▶ [Set exercise]: Express the listing as a numbered list, starting with the line that contains "Task: Click the address" and going on through the line that contains "click(x=400, y=35)", with blank lines dropped and pictures left out.

▶ [Exercise material]:
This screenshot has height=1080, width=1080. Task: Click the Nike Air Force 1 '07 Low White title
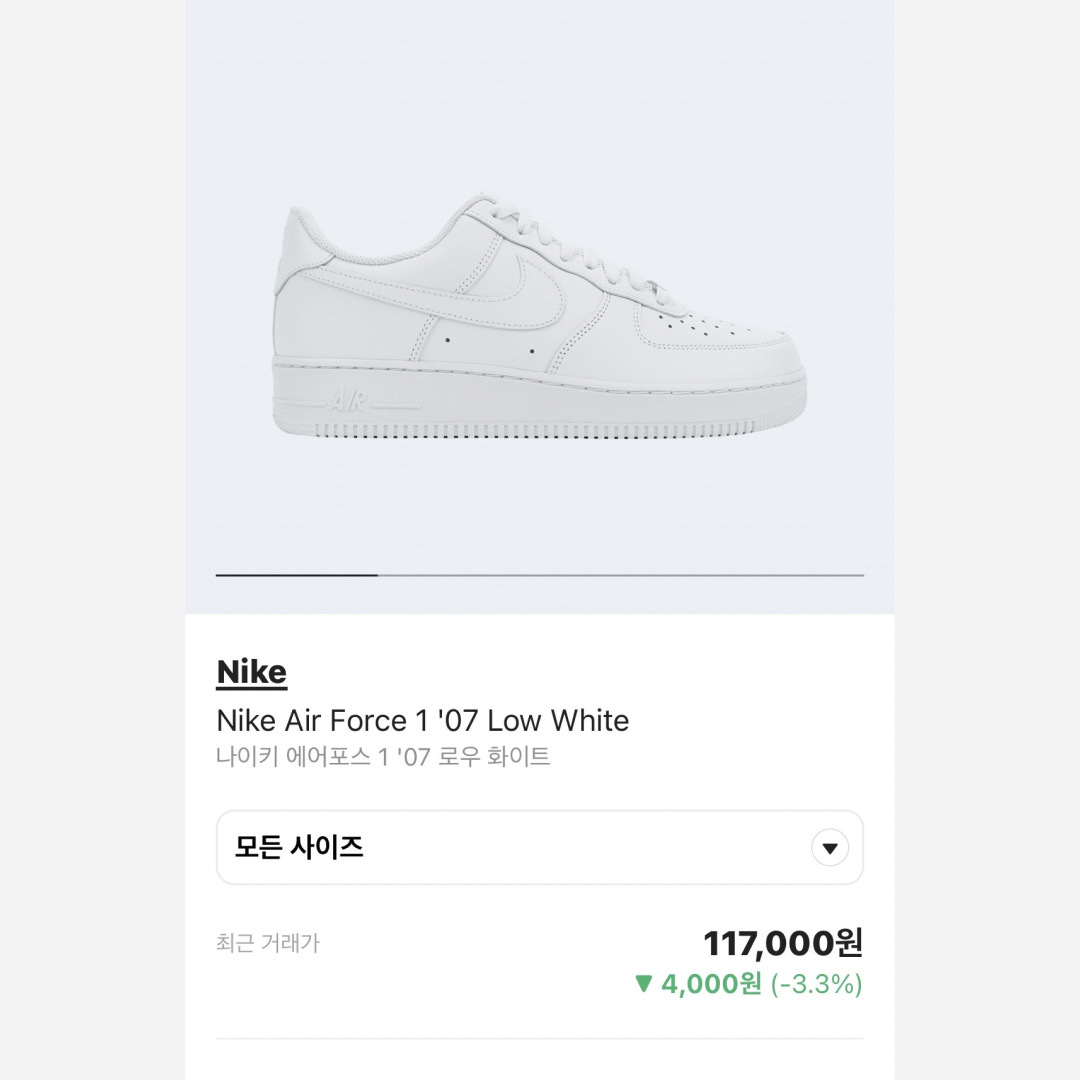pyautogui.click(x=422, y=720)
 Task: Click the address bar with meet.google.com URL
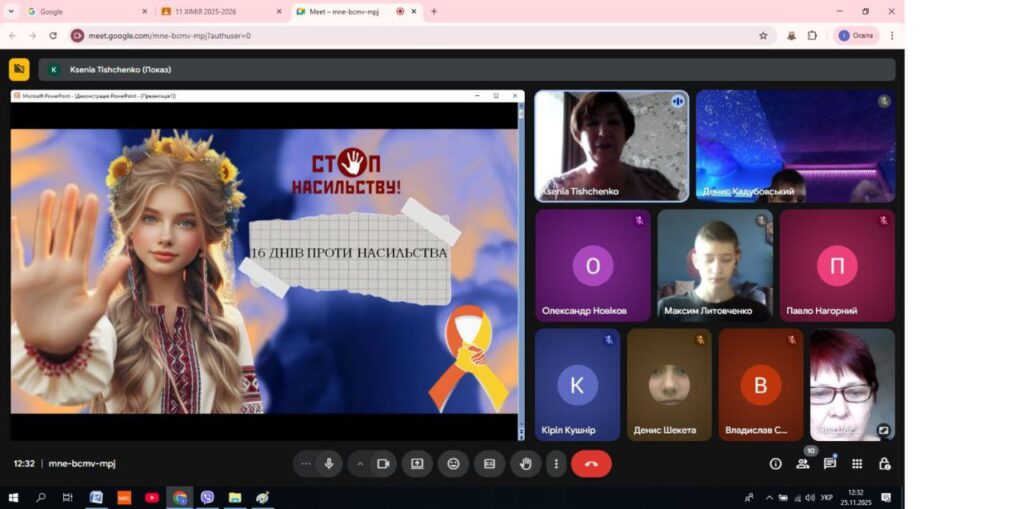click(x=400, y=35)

* * *

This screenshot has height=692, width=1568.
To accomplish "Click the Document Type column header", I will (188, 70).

▶ [Written response]:
1.  Task: Click the address bar with meet.google.com URL
2. click(x=400, y=35)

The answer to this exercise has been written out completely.